Problem description:
Give again the lines of the data from its first line through the line with "Click the /lib/systemd/system path in prompt". Change nothing.

Data section:
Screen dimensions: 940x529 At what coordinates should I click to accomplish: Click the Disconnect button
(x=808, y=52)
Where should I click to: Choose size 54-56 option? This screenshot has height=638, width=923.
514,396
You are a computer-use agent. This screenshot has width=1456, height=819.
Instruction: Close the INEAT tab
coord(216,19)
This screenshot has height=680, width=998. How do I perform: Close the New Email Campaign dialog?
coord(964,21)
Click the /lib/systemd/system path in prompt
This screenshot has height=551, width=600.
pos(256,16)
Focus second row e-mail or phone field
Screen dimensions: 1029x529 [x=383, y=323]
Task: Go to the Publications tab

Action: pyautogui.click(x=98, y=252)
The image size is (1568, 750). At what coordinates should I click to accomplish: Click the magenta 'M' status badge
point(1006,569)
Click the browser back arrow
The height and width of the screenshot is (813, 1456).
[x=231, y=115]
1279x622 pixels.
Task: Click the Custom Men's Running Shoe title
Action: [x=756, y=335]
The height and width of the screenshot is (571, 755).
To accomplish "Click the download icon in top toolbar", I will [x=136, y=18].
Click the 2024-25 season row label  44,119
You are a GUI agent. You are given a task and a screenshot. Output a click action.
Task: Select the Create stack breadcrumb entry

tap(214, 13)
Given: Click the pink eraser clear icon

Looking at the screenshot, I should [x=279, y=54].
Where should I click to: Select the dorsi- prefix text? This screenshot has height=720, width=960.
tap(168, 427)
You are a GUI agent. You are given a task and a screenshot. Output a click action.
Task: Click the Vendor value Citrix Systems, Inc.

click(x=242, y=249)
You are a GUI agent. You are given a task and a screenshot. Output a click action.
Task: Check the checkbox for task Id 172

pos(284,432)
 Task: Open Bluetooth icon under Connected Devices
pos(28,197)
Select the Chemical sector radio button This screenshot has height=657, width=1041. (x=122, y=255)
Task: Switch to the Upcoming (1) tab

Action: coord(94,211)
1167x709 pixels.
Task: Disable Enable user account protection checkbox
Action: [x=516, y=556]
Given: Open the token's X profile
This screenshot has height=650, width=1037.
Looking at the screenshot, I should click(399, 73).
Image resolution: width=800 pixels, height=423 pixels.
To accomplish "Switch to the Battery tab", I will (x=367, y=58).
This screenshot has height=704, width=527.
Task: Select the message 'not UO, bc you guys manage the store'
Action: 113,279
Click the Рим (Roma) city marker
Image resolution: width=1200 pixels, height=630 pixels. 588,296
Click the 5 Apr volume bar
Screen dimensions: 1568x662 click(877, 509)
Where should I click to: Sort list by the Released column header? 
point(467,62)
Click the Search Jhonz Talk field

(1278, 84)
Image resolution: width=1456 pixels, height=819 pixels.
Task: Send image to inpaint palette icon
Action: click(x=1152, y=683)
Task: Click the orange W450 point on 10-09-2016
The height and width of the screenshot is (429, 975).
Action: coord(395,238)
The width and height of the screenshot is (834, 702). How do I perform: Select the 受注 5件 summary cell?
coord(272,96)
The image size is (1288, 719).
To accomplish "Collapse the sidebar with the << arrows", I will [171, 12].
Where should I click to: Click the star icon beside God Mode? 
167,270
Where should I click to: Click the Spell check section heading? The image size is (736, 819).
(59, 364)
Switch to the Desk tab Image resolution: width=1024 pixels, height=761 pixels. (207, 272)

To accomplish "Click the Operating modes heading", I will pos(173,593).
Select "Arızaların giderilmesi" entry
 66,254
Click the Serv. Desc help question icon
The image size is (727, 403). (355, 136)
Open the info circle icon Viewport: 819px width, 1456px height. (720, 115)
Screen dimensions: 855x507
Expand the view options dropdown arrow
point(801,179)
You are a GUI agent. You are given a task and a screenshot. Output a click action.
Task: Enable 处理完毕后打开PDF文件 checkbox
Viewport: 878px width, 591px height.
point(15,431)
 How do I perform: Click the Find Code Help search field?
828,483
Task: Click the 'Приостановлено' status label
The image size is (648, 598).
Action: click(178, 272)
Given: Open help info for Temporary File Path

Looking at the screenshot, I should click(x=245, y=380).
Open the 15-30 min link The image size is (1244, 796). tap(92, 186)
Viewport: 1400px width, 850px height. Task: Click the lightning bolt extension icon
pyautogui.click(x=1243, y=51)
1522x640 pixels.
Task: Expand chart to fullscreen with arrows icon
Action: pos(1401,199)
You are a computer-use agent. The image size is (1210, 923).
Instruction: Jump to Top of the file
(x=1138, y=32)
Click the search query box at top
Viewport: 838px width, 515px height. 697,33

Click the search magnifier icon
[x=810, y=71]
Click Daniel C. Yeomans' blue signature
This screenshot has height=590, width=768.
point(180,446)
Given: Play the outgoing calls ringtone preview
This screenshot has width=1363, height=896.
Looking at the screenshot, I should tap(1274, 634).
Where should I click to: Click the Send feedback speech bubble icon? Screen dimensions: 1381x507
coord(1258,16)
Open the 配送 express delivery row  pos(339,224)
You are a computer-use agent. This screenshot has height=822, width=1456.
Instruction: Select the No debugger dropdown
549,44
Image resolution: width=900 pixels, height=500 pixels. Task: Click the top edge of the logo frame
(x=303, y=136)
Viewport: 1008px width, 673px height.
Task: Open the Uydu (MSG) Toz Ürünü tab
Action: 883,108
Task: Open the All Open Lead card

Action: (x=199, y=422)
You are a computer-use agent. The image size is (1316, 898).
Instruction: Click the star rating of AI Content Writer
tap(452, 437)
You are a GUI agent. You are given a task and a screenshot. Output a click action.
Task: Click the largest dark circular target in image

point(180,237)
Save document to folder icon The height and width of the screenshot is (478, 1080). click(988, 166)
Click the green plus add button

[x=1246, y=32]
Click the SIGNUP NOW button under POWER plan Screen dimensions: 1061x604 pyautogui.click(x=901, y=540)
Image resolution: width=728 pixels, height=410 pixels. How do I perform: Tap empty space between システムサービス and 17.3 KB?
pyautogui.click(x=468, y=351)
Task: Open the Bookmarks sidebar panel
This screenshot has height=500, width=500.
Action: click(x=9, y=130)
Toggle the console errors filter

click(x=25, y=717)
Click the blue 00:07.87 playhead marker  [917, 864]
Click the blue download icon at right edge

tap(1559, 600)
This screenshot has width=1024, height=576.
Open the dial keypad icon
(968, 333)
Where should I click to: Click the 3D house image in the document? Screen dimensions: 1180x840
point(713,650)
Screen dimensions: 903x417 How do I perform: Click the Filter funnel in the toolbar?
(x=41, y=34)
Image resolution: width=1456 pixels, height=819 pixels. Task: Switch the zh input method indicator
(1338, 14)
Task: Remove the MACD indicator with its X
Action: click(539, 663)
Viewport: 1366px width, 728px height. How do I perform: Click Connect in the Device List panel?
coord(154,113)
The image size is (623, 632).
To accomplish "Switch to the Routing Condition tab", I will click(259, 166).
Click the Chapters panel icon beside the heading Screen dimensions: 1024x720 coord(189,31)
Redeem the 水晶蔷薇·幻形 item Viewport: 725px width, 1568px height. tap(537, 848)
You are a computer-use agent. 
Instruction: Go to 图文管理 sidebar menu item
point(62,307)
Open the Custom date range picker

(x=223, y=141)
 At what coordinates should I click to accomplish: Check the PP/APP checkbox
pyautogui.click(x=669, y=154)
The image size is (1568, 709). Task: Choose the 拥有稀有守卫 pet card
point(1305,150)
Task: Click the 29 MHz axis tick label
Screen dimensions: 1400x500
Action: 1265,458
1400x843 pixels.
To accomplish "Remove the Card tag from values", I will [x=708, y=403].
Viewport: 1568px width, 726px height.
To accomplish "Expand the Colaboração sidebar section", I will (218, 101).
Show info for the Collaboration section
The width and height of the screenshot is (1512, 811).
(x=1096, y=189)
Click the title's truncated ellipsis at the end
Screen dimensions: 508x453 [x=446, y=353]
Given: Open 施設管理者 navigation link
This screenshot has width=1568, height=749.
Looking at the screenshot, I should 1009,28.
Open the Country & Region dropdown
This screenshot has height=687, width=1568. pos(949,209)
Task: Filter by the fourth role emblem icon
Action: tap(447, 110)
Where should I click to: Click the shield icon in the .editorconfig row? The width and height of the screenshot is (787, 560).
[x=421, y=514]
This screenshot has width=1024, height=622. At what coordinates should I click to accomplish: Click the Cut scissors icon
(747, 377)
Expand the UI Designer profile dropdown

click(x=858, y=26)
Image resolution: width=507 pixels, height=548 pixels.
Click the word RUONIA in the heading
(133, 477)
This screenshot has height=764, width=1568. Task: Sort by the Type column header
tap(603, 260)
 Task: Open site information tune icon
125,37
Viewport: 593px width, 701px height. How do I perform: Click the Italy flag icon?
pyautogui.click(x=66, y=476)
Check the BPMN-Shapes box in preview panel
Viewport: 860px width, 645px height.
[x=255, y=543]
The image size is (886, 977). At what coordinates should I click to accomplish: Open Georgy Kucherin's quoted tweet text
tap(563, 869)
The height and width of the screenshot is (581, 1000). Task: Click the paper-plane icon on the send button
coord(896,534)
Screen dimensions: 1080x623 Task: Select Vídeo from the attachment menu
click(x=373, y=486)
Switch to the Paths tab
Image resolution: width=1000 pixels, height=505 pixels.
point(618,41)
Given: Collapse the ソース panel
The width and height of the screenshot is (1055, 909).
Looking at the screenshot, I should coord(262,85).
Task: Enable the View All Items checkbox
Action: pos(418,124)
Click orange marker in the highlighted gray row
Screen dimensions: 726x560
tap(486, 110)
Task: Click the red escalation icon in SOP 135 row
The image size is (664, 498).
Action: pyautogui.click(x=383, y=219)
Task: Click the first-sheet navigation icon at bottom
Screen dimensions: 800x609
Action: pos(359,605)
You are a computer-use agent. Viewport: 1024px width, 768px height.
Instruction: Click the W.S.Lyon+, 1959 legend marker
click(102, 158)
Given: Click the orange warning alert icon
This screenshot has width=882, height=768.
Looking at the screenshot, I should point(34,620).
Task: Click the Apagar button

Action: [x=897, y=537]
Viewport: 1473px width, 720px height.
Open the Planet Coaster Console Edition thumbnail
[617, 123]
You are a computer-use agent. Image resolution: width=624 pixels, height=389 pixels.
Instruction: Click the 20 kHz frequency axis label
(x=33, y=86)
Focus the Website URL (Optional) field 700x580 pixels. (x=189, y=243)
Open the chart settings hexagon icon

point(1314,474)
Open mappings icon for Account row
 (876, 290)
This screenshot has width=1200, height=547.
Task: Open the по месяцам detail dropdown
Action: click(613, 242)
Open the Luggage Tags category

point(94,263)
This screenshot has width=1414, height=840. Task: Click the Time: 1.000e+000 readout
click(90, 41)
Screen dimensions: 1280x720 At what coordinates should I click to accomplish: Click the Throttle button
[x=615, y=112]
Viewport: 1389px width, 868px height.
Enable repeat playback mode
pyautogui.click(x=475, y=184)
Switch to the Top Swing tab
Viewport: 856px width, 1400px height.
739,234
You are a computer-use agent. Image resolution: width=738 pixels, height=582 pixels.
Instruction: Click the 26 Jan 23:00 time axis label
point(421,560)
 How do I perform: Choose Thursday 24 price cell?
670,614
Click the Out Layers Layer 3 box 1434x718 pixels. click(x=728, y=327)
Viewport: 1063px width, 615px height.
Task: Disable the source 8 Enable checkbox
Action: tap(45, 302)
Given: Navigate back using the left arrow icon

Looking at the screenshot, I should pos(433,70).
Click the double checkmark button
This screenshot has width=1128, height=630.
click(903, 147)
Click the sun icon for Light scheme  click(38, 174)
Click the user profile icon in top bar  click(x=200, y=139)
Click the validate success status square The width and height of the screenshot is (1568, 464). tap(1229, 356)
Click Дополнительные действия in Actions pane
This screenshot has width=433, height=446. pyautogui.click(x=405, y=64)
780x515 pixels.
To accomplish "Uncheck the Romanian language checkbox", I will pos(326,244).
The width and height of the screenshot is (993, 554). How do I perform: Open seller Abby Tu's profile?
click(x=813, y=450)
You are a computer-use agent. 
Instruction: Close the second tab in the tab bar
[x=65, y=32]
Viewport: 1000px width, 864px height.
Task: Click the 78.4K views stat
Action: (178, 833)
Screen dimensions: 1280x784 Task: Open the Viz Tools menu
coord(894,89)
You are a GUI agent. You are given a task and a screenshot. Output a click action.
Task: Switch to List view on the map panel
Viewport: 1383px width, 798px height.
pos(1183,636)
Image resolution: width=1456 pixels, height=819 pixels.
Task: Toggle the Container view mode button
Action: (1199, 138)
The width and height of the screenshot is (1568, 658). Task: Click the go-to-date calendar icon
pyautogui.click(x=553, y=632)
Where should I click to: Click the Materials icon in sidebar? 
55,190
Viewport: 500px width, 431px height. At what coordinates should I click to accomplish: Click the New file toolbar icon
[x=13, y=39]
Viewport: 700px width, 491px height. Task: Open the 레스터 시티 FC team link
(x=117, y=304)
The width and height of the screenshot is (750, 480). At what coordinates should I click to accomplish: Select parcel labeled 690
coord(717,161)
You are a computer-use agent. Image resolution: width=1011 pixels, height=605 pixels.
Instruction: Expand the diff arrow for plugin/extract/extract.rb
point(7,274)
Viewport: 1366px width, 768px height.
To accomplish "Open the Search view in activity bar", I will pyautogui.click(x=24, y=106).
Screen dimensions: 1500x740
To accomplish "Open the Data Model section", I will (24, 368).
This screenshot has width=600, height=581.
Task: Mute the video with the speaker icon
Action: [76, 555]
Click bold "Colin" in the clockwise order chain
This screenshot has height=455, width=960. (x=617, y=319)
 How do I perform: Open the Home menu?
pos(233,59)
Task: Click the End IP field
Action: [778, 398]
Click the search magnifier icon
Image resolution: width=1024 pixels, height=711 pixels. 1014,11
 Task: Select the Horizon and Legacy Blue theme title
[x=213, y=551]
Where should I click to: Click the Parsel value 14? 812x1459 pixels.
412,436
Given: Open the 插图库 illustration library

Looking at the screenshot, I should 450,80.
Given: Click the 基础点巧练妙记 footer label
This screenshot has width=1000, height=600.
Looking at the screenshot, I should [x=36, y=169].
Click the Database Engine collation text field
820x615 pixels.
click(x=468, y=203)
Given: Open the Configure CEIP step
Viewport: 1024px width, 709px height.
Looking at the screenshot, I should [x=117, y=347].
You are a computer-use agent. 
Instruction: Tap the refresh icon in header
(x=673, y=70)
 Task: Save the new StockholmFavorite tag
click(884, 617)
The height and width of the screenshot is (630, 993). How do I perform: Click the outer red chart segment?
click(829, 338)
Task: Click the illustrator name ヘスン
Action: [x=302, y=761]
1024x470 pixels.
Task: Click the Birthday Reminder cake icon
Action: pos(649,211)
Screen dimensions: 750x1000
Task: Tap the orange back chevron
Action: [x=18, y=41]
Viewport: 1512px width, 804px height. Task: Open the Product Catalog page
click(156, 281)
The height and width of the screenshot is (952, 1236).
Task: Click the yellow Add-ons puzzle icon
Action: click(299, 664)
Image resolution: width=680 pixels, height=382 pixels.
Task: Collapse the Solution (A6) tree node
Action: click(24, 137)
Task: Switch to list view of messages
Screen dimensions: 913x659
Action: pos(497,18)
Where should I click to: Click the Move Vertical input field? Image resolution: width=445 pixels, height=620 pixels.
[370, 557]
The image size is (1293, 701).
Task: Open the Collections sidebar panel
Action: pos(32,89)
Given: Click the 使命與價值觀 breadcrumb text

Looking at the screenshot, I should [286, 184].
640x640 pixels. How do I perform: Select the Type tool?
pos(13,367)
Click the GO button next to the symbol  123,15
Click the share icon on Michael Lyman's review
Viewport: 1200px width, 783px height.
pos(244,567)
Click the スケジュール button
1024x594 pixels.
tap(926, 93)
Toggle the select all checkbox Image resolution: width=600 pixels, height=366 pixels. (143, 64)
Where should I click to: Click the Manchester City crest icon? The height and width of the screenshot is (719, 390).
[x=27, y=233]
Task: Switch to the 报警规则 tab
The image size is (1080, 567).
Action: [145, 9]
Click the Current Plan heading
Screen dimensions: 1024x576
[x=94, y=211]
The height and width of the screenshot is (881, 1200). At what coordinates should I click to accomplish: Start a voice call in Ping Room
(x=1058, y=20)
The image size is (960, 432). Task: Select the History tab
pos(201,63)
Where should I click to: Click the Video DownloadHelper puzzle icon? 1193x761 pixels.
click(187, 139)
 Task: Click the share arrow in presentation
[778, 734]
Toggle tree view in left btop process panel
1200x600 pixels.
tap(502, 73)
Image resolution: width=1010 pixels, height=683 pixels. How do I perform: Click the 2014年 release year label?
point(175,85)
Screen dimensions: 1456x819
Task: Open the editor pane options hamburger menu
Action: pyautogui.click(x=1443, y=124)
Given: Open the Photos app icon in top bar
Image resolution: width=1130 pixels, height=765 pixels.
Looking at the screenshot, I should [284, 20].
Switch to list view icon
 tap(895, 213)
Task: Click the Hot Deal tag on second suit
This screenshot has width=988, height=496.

Final answer:
Screen dimensions: 940x529 At what coordinates should I click to accomplish: Click the Disconnect button
(x=808, y=52)
Where should I click to: Choose size 54-56 option? This screenshot has height=638, width=923.
514,396
You are a computer-use agent. This screenshot has width=1456, height=819.
Instruction: Close the INEAT tab
coord(216,19)
This screenshot has height=680, width=998. How do I perform: Close the New Email Campaign dialog?
coord(964,21)
Click the /lib/systemd/system path in prompt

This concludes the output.